#### [ASSIGNED TASK]
Would you transcribe the records below exactly, omitting every picture?

#### [DATASET EXCERPTS]
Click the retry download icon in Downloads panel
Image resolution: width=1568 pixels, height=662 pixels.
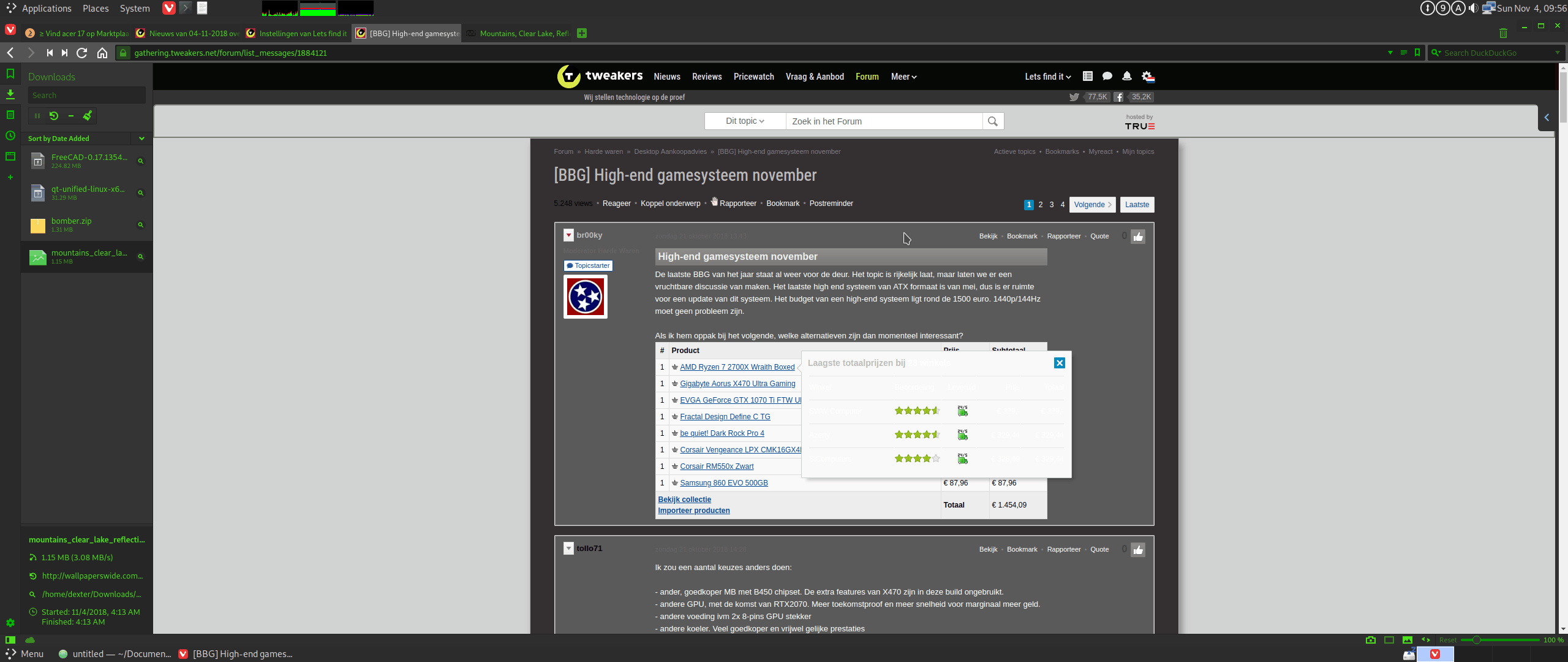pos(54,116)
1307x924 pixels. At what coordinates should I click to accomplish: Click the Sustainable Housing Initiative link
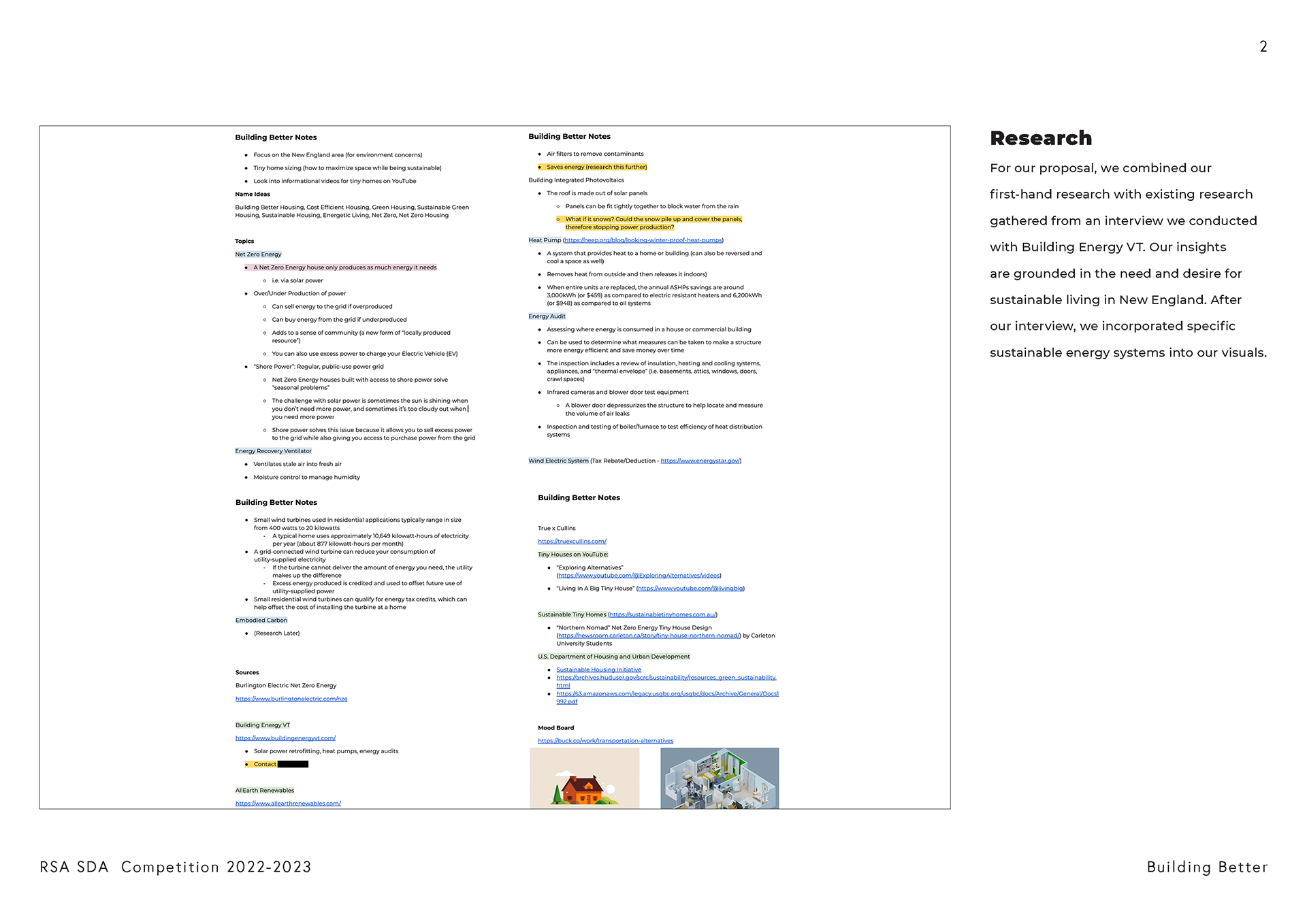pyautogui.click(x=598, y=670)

#### [YOUR SOLUTION]
Click the retry download icon in Downloads panel
Image resolution: width=1568 pixels, height=662 pixels.
pos(54,116)
1307x924 pixels. At what coordinates should I click to accomplish: Click the Sustainable Housing Initiative link
pyautogui.click(x=598, y=670)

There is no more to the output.